◆ **Document segment**:
• Welcome to the new Internet Infidels Discussion Board, formerly Talk Freethought.

Is there a God of atheism?

It may be alive. That is a very reasonable stance.
Well, maybe. It is, of course, predicated on our having a sound working definition of "alive" - which most people think we have, but which we actually haven't.

"alive" vs "not alive" seems to be a reflection of humanity's need to pigeonhole everything; Like many such categorisations, it's superficially obvious that it's a reflection of a real dichotomy - but when we look at the details, we find that it really isn't.

Reality is more complex than that. We can easily place most things into one of the two boxes; But there are plenty of edge cases, and when we try to deal with those, we discover that any criteria we use cause problems - they put at least some things into the box we know they don't belong in.

This implies that the entire concept is flawed - that is, it doesn't reflect a factual characteristic of the universe.

The idea that complex systems might be "alive" is entertaining, but cannot be edifying without a detailed and accurate definition of "alive", and no such definition exists (or can be agreed upon). All attempts to define "life" have failed.

◆ **Short problem 1**: For each statement about the forum post on defining "alive," answer yes or no and quote the words of the post that decide it: (a) All attempts to define "life" have failed. (b) Most things cannot easily be placed into either of the two boxes. (c) The stance that it may be alive is called very reasonable.
The forum post and the entries that come after it are unrelated material.

◆ **Recorded data**:
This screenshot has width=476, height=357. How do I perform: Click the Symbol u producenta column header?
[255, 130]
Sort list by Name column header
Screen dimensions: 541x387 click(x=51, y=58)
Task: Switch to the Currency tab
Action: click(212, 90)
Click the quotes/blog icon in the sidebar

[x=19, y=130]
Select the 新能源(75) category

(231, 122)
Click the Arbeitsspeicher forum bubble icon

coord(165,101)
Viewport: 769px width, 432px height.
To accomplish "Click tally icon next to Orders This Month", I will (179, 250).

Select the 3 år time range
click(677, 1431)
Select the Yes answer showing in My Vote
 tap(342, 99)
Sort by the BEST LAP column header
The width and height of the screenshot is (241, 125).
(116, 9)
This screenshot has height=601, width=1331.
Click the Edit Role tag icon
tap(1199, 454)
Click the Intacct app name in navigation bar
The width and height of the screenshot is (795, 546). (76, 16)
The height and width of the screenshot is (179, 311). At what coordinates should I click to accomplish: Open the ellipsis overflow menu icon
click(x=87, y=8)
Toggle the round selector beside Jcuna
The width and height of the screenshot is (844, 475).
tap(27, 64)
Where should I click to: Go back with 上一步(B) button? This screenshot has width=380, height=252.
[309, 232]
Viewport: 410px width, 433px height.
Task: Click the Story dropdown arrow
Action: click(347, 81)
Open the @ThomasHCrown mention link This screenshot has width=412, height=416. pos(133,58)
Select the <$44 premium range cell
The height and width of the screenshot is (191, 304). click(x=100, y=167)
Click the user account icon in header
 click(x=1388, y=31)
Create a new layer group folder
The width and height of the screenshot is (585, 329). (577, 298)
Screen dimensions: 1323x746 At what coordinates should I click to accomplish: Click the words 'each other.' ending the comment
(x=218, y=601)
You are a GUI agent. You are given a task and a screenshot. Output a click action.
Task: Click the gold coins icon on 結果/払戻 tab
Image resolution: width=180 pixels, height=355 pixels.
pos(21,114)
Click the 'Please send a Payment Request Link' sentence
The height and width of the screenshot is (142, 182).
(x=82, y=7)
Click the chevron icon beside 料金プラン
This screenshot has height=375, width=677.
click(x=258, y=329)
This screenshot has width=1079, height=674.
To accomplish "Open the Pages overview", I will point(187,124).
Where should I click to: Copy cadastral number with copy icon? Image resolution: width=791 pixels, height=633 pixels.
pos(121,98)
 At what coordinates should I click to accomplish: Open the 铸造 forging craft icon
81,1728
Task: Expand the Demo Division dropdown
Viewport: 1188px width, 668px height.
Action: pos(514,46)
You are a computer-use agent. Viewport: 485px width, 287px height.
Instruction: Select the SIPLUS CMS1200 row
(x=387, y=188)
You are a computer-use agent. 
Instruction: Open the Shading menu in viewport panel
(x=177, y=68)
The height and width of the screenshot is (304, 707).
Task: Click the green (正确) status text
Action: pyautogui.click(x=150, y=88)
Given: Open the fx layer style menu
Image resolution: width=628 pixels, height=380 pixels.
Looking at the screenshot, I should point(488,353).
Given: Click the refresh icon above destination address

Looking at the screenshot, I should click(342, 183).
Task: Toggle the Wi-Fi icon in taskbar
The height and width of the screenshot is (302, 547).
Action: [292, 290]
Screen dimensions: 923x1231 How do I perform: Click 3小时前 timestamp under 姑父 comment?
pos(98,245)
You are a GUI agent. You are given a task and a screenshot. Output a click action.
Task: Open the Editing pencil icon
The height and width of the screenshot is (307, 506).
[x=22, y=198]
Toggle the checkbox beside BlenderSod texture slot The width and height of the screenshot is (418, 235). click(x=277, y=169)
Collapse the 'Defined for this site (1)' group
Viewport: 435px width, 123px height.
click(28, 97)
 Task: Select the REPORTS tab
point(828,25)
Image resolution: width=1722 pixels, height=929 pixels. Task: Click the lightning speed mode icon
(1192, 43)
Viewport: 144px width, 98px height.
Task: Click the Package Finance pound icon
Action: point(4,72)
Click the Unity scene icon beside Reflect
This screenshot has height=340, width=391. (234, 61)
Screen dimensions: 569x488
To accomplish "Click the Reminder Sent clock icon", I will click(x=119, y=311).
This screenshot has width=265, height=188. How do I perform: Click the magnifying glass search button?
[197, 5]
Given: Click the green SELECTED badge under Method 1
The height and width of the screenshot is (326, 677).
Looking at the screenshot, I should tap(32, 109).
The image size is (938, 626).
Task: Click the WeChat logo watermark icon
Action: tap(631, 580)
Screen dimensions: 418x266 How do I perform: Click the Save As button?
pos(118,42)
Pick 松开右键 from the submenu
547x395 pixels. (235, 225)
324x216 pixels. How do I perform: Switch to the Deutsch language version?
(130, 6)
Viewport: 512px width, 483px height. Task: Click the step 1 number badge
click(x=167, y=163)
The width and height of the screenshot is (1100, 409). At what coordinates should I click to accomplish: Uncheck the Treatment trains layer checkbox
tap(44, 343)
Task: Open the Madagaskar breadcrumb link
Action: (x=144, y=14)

◆ **Short problem 2**: Lay out the lines of the entries as a JSON list of strings, one string per line, leaving out blank lines. Cover everything from the line containing "This screenshot has width=1079, height=674." down to the line containing "Action: pyautogui.click(x=150, y=88)", with both of those lines included.

◆ **Full output 1**:
(a) Yes: "All attempts to define "life" have failed."
(b) No: "We can easily place most things into one of the two boxes"
(c) Yes: "It may be alive. That is a very reasonable stance."

◆ **Full output 2**:
[
  "This screenshot has width=1079, height=674.",
  "To accomplish \"Open the Pages overview\", I will point(187,124).",
  "Where should I click to: Copy cadastral number with copy icon? Image resolution: width=791 pixels, height=633 pixels.",
  "pos(121,98)",
  " At what coordinates should I click to accomplish: Open the 铸造 forging craft icon",
  "81,1728",
  "Task: Expand the Demo Division dropdown",
  "Viewport: 1188px width, 668px height.",
  "Action: pos(514,46)",
  "You are a computer-use agent. Viewport: 485px width, 287px height.",
  "Instruction: Select the SIPLUS CMS1200 row",
  "(x=387, y=188)",
  "You are a computer-use agent. ",
  "Instruction: Open the Shading menu in viewport panel",
  "(x=177, y=68)",
  "The height and width of the screenshot is (304, 707).",
  "Task: Click the green (正确) status text",
  "Action: pyautogui.click(x=150, y=88)"
]